In this article, we have introduced avenues for Quebec teachers to teach sexuality education and practice their professional competencies, as set out by the Ministry of Education. Some teachers may not have the same interpretation of their professional obligations. In addition, even if they do agree with the principles of promoting sexuality education, teachers are heavily bogged down with many tasks that are considered to be more pressing. It is difficult for them to approach such issues from a cross-curricular angle when there is little training, when the curricula for their subject areas are already unmanageable due to the time constraints, and when defensive teaching strategies that steer clear from controversial issues are employed. Nevertheless, we have attempted to demonstrate how the ministry’s professional competencies can potentially empower and legitimize teachers who choose to muster the courage and find the time to do social justice work as cross-curricular sexuality educators.

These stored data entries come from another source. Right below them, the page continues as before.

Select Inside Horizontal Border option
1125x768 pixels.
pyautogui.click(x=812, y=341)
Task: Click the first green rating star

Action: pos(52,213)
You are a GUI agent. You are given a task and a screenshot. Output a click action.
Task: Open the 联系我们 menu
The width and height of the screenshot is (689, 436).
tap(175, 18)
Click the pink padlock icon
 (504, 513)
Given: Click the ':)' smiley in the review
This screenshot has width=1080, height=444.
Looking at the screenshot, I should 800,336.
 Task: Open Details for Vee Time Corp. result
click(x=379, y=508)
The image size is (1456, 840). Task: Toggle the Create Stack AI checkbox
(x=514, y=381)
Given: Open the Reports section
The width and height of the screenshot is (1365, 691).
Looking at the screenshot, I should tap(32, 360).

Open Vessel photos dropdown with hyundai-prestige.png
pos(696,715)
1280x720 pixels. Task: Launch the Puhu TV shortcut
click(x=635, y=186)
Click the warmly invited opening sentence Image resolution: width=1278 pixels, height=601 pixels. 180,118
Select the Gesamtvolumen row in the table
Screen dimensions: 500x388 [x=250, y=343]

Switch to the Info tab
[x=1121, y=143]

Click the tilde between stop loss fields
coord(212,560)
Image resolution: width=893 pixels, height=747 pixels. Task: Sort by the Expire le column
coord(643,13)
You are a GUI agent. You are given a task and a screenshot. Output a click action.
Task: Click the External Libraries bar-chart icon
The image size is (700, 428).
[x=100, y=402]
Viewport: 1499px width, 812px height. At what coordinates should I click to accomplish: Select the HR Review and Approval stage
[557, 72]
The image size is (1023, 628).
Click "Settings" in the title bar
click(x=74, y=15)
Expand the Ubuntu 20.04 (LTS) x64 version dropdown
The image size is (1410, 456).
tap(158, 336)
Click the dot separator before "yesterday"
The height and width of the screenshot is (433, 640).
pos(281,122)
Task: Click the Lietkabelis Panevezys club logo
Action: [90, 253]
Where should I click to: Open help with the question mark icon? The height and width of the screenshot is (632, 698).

We have also attempted to trace powerful, but often unacknowledged, effects of neoliberal policy reforms that Quebec as well as many other areas have experienced. While neoliberal reforms are sold to the public as a form of management and accountability, the implications are far from just. In reality, these reforms have ratcheted up pressures on teachers as individuals, without an adequate consideration of the social or cultural considerations of working in a school. As such, the poorly defined mandate to teach sexuality education in Quebec means that it should be little surprise if teachers do not address it adequately. Without a renewed discussion about the cultural dimensions of sexuality in schools, we face challenges to address any of its cultural affects.

Many of the daily realities for beginning teachers may seem overwhelming. The training, insight, and energy of beginning teachers will allow them to face hurdles head-on. Knowing the school’s policies, not only concerning curriculum but also of their own professional standards, will only aid those early in careers to traverse any issues. Just as importantly, knowing these professional policies can allow for teachers to become public leaders for sexuality education in their classroom and their communities.

notes

  1. 1. These cases include, but are not limited to, the story of Rehtaeh Parsons whose father, Glen Canning, delivered a powerful address to Concordia’s Centre for Gender Advocacy on Oct. 3rd, 2013 in which he highlighted the difficult aspects of systemic rape culture in schools (“Rehtaeh Parsons,” 2013).
  2. 2. See Harvey’s (2005) work for a detailed analysis of the economic aspect of neoliberalism.